◆ **Given data**
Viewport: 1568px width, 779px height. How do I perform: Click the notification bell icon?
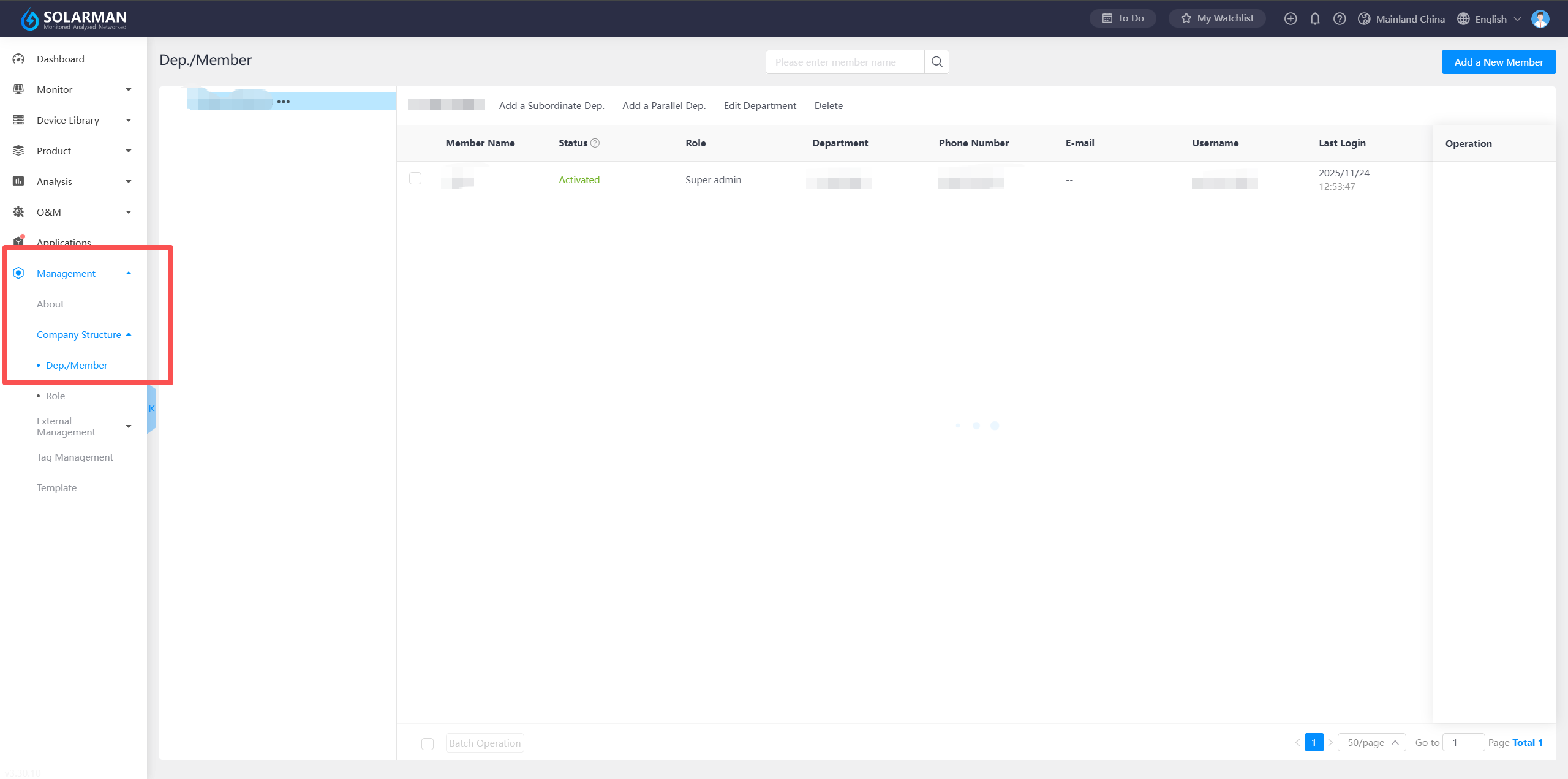(1315, 19)
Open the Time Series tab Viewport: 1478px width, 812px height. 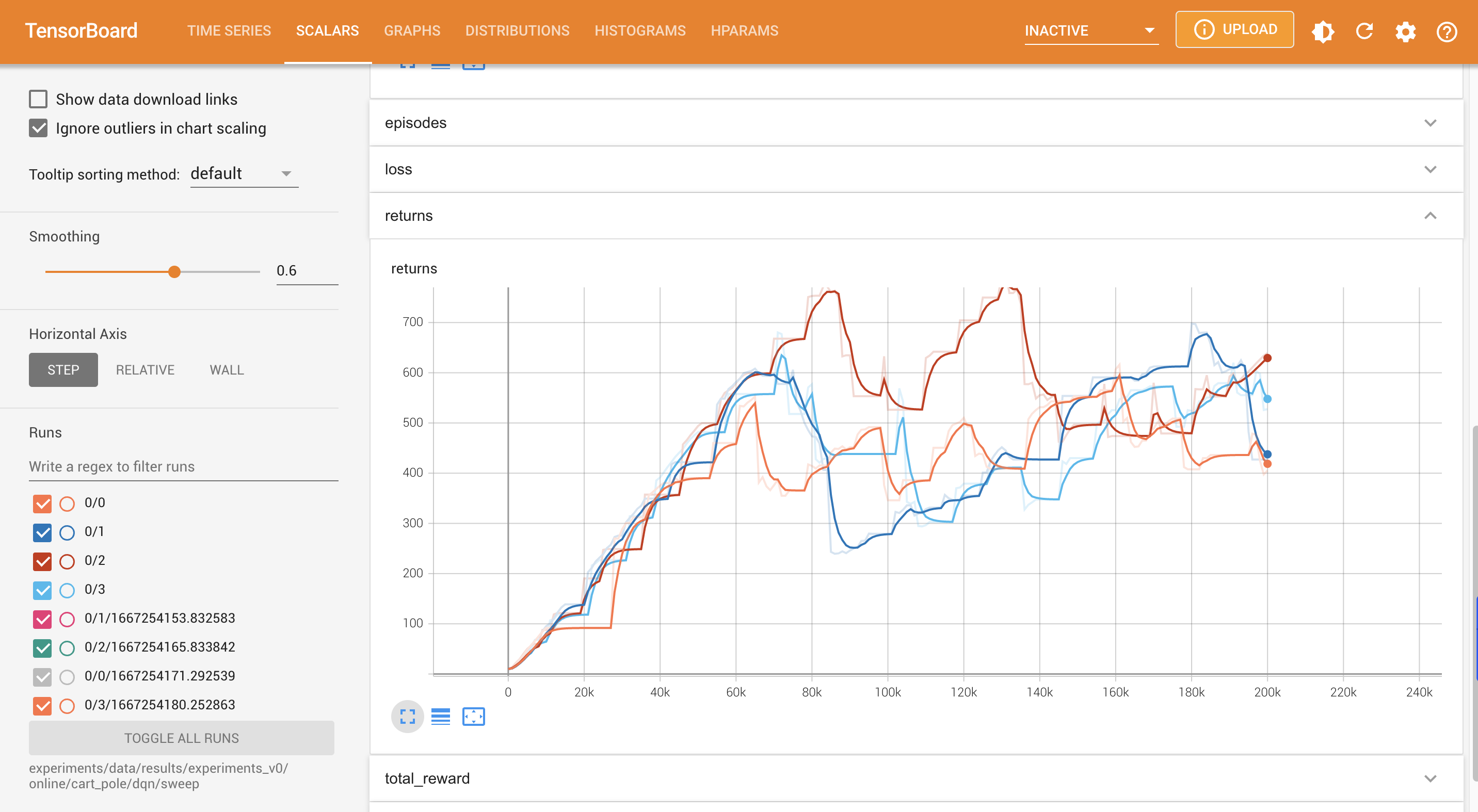click(229, 31)
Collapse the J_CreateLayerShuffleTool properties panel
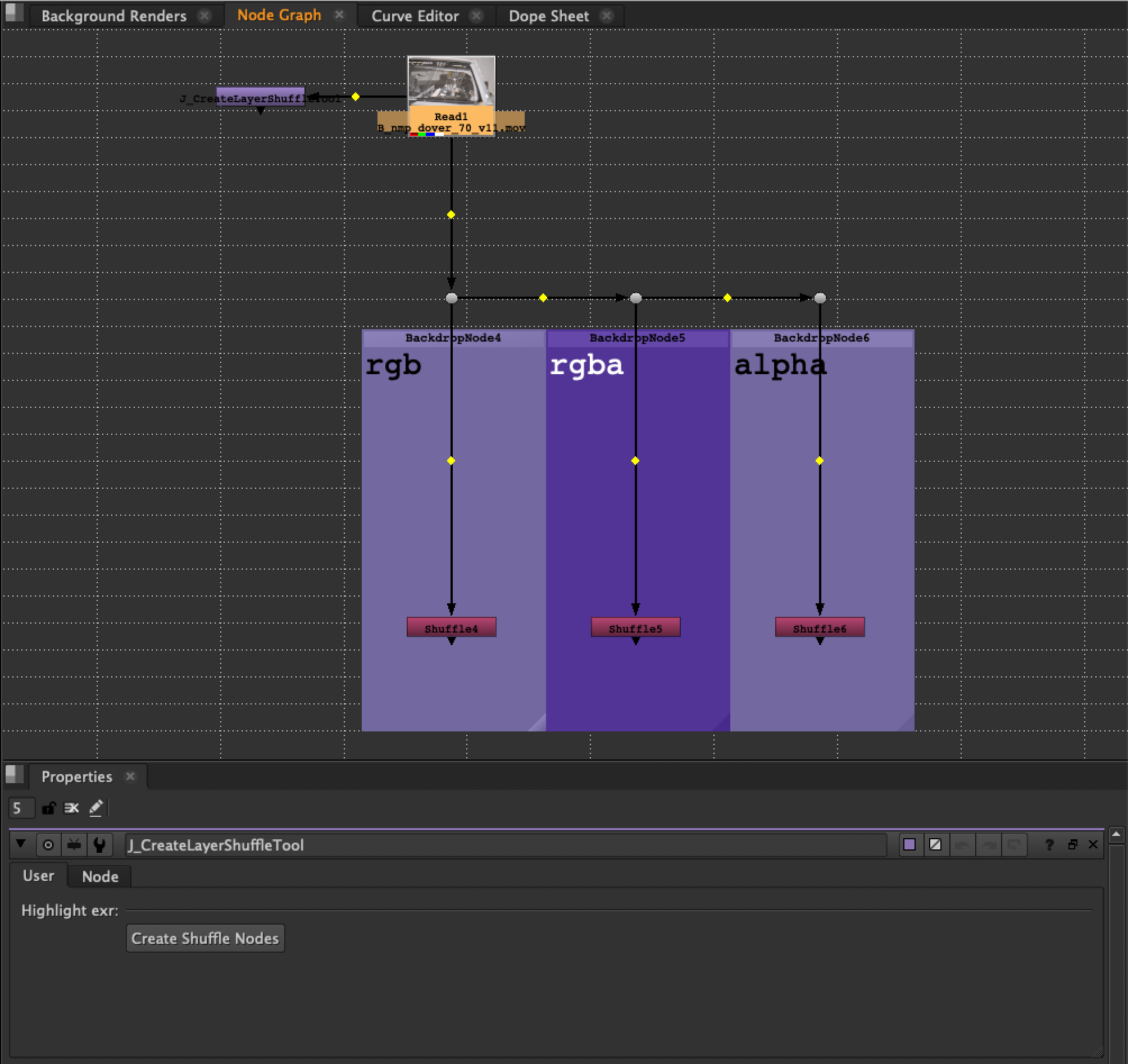The height and width of the screenshot is (1064, 1128). (21, 844)
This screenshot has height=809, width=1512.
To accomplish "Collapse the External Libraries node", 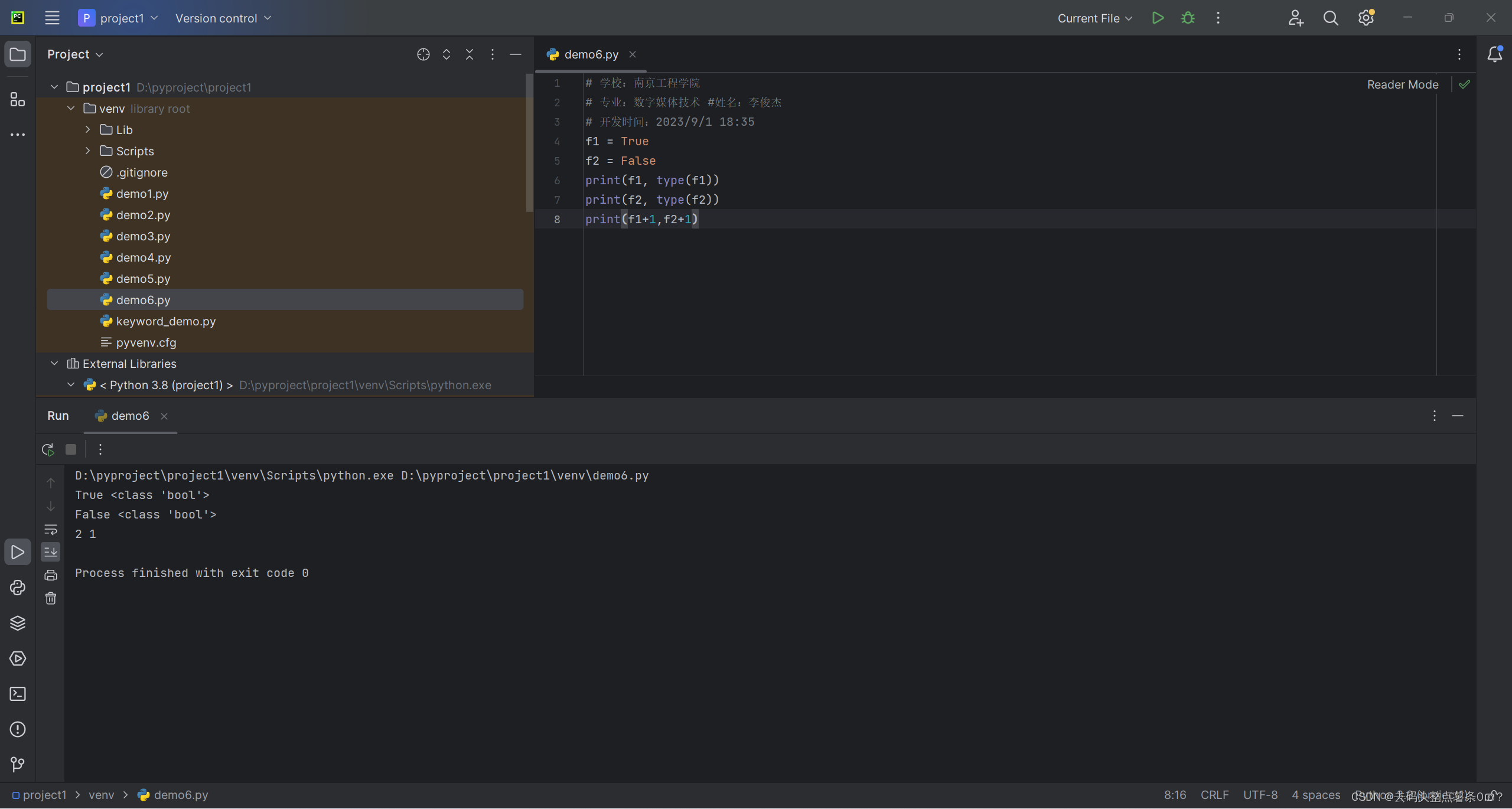I will (54, 364).
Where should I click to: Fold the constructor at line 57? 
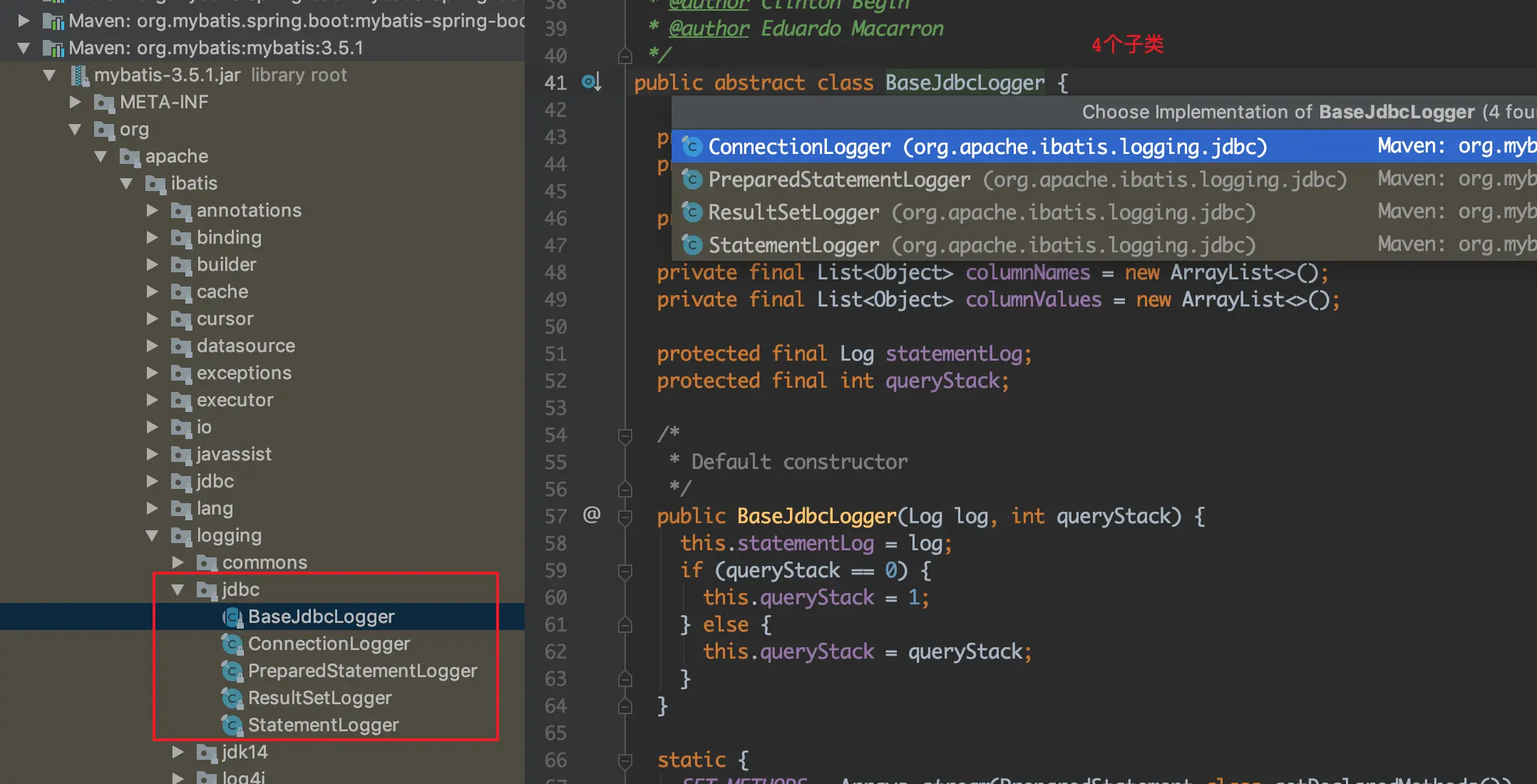pyautogui.click(x=625, y=517)
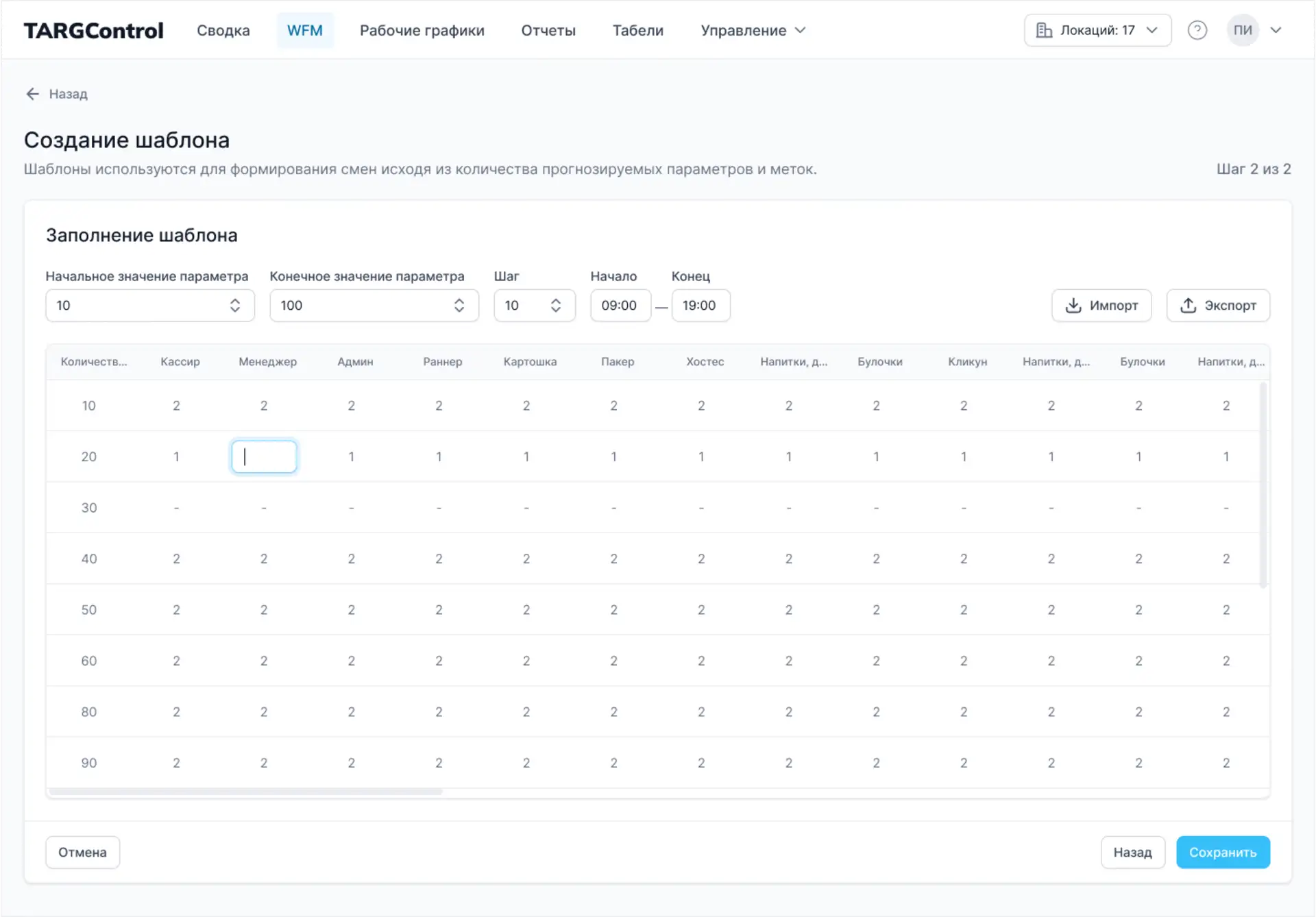The image size is (1316, 917).
Task: Click stepper arrows of Конечное значение параметра
Action: point(459,306)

◆ **Work order**
Working from the line containing "Where should I" to the last line of the data, retype every line exactly, both ends included, and leave out all pictures.

◆ **Worked solution**
Where should I click to: Fold the constructor at line 57? 
pyautogui.click(x=625, y=517)
The image size is (1316, 917).
Task: Click stepper arrows of Конечное значение параметра
Action: point(459,306)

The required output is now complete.